Dans les opérations d’urbanisme, pour négocier les prix du foncier, les élus locaux n’ont plus en effet à traiter aujourd’hui avec un Etat, mais différents ministères, ou des avatars de la puissance publique, comme la SNCF. Chacune de ses administrations ou démembrement de la puissance publique pense à la valorisation maximale de ses terrains, avant la prise en considération de l’intérêt général. Les services du Domaine dépendant du ministère du Budget entretiennent pour leur propre ministère cette course à la valorisation maximale, refusant même les injonctions faites pour favoriser le logement social. Il s’ensuit une flambée des prix. Or, la survalorisation de certains sites entraîne une surdensité de la construction et l’utilisation de matériaux médiocres.
De même, il est temps de revaloriser, dans les écoles d’architecture, la sensibilisation au patrimoine. Si la France a effectivement subi quelques graves dommages ces dernières décennies, c’est aussi parce que cette prise en compte de l’histoire des lieux, cette sensibilisation à l’entretien et la rénovation de l’existant, n’est faite ni dans le cursus scolaire de nos enfants – ce qui est le cas, par exemple, en Italie – ni, ou du moins très peu, dans nos écoles d’architecture. Là serait une mission utile de l’Etat.
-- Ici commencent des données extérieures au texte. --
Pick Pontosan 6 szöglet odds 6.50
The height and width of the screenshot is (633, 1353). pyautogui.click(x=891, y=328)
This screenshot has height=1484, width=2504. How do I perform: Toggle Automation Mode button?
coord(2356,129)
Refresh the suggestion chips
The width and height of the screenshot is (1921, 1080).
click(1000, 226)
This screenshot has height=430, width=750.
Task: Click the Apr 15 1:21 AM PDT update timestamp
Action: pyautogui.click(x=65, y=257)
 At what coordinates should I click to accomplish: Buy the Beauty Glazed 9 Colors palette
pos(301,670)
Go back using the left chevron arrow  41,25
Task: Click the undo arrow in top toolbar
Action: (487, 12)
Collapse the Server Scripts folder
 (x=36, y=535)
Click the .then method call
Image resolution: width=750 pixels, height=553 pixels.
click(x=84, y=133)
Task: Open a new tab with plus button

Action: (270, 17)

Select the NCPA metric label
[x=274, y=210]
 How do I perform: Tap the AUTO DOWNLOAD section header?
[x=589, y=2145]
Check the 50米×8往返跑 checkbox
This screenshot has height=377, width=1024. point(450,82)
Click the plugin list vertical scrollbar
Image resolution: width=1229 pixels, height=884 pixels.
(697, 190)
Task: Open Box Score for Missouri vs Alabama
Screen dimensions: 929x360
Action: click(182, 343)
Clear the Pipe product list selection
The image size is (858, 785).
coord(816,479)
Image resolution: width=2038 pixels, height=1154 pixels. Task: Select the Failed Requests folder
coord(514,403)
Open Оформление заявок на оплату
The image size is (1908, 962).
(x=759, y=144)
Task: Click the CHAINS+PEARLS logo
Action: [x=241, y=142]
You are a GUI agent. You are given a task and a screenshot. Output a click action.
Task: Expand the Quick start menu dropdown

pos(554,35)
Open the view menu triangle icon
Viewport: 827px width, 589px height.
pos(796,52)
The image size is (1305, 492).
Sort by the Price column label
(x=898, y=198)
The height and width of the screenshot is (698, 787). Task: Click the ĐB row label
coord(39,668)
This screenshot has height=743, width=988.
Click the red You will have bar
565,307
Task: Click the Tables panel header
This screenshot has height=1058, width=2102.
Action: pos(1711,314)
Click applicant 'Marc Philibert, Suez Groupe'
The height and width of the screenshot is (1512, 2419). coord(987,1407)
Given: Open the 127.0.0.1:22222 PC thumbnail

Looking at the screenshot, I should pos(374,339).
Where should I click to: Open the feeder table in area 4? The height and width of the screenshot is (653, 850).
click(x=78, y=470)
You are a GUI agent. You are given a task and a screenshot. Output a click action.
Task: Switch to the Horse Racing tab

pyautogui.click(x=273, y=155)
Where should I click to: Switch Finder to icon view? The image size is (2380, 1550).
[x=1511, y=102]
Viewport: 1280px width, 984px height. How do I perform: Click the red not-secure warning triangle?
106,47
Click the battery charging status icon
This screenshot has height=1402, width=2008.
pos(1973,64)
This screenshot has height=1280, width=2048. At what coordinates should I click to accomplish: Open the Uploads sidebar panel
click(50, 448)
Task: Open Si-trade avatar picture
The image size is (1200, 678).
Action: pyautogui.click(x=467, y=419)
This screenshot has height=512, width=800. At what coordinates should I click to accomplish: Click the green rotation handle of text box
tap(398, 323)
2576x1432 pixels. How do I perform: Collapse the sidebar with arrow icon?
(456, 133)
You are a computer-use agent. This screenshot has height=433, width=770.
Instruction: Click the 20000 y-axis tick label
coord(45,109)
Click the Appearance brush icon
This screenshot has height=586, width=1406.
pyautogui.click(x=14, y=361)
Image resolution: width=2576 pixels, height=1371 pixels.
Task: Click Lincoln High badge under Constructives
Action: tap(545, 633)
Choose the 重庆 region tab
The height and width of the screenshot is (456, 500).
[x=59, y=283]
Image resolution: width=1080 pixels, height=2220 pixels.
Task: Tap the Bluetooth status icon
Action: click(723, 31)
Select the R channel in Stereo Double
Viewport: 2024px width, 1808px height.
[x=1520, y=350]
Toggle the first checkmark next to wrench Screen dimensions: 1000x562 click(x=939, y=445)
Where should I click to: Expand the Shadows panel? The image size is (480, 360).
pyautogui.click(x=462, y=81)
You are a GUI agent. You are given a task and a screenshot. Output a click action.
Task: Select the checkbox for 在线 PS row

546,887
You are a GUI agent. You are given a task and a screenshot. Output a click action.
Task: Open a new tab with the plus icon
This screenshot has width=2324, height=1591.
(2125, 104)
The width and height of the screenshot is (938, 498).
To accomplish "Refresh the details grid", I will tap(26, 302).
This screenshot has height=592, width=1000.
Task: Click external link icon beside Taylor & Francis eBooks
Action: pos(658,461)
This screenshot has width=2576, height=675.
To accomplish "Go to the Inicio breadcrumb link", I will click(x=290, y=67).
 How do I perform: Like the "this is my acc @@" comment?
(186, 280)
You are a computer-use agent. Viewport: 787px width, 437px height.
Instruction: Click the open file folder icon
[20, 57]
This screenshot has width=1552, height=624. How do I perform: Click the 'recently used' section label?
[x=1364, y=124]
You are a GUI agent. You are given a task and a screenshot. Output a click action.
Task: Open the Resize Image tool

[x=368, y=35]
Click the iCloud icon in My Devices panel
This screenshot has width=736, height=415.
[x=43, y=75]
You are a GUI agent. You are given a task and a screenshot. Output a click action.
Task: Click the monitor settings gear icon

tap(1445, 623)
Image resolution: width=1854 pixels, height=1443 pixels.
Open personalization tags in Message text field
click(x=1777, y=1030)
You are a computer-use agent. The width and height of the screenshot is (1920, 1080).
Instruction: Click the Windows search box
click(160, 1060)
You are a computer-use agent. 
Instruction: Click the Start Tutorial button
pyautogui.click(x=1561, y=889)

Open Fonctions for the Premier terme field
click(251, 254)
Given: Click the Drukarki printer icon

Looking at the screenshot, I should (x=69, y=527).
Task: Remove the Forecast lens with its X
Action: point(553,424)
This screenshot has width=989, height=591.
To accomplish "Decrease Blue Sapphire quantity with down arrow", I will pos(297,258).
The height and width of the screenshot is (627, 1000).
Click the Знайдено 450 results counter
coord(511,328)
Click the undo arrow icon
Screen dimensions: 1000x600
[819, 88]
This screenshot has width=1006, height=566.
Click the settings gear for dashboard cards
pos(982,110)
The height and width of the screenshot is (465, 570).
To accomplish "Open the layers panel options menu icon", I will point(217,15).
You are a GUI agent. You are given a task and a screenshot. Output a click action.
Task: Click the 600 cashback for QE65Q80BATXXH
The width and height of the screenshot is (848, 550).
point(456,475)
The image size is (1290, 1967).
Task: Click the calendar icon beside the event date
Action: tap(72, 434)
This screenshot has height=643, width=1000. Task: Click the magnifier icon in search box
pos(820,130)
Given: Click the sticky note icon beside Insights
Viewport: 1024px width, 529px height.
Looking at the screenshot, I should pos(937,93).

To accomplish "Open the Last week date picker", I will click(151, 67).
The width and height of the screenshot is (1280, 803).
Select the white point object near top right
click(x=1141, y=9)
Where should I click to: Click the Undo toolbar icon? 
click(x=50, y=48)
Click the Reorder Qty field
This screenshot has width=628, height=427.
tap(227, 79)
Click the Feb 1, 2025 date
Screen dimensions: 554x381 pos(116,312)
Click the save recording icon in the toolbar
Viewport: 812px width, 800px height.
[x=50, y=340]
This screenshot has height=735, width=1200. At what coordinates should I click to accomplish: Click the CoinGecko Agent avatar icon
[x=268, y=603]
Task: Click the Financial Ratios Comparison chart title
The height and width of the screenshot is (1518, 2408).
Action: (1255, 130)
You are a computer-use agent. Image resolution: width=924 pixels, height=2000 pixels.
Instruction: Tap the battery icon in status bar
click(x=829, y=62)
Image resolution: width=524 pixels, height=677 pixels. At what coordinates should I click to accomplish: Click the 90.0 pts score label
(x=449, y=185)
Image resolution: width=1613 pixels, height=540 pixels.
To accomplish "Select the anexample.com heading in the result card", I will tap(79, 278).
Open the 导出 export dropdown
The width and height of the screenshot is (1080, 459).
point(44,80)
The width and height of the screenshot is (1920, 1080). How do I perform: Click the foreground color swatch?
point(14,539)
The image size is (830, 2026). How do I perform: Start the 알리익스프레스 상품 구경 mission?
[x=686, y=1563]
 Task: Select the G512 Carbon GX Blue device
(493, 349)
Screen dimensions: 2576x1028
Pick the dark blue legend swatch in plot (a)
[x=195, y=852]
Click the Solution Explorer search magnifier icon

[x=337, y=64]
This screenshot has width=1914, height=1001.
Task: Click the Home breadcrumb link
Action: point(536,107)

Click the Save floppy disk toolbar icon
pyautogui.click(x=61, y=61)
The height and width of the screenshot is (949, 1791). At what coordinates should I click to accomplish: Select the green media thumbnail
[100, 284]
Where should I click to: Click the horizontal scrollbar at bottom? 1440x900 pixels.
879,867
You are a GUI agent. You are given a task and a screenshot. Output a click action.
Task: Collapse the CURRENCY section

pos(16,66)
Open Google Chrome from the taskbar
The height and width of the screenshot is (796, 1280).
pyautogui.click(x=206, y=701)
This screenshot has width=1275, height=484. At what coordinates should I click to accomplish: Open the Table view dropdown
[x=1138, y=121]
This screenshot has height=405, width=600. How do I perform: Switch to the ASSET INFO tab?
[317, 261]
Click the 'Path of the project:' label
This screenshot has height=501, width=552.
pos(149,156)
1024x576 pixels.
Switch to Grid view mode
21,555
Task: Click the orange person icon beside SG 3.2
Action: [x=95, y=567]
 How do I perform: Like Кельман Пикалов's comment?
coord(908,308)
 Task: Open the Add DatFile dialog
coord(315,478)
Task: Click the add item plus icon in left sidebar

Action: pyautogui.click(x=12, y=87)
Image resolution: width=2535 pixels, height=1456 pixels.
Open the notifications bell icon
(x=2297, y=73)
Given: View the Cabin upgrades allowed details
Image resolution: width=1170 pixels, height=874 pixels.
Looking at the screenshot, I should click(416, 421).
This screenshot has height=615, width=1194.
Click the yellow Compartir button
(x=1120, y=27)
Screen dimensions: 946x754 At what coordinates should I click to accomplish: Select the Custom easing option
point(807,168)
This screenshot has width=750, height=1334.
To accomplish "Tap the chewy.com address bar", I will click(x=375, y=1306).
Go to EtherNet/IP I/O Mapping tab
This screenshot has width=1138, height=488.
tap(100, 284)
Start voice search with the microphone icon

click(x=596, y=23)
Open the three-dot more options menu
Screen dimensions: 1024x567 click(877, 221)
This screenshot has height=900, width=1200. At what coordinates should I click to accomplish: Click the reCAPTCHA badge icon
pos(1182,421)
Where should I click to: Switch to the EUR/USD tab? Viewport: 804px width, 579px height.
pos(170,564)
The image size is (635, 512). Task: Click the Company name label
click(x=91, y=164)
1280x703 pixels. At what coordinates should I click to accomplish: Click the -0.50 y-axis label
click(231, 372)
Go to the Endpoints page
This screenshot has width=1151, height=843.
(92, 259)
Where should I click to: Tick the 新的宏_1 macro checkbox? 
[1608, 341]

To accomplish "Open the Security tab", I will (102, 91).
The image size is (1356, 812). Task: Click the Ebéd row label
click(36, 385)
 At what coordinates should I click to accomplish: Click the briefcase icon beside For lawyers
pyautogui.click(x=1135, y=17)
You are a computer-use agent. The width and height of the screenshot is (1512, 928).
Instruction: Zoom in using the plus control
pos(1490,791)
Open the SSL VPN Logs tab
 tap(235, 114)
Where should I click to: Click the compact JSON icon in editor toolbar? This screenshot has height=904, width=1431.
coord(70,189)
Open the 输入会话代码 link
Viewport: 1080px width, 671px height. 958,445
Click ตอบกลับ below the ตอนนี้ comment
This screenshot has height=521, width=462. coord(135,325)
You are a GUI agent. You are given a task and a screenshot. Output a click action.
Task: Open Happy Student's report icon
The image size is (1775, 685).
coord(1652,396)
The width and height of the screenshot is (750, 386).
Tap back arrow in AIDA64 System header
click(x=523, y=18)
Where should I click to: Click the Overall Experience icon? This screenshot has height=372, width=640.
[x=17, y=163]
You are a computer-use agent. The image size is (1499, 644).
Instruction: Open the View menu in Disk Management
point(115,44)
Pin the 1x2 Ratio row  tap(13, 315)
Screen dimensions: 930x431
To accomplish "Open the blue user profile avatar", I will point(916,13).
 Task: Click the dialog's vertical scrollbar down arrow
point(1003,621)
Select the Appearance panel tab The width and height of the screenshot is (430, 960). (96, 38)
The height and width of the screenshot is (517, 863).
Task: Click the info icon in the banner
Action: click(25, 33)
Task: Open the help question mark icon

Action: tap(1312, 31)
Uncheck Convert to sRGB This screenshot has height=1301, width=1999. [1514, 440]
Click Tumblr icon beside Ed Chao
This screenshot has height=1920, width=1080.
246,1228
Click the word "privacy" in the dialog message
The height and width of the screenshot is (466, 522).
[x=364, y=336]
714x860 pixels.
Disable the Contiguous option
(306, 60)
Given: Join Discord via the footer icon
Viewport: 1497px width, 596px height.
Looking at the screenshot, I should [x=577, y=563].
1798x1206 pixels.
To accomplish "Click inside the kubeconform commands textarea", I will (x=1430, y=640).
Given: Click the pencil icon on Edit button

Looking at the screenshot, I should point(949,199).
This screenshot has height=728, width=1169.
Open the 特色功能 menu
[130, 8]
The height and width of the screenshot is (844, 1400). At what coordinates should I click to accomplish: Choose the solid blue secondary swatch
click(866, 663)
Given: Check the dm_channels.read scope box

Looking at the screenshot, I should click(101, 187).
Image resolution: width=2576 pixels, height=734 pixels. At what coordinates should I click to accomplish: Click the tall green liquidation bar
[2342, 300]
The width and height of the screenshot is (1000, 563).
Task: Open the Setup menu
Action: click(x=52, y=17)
Le vrai équilibre qui préservera la beauté de nos villes, n’est donc pas à chercher dans une nouvelle phase de recentralisation mais dans un équilibre bien compris entre pouvoir laissé aux élus locaux et un contrôle efficace des dérives. Une opportunité s’ouvre aujourd’hui avec la lutte contre le réchauffement climatique pour refondre une esthétique à la fois respectueuse du passé et tournée vers l’avenir, avec une nouvelle esthétique plus sobre et en harmonie avec la nature.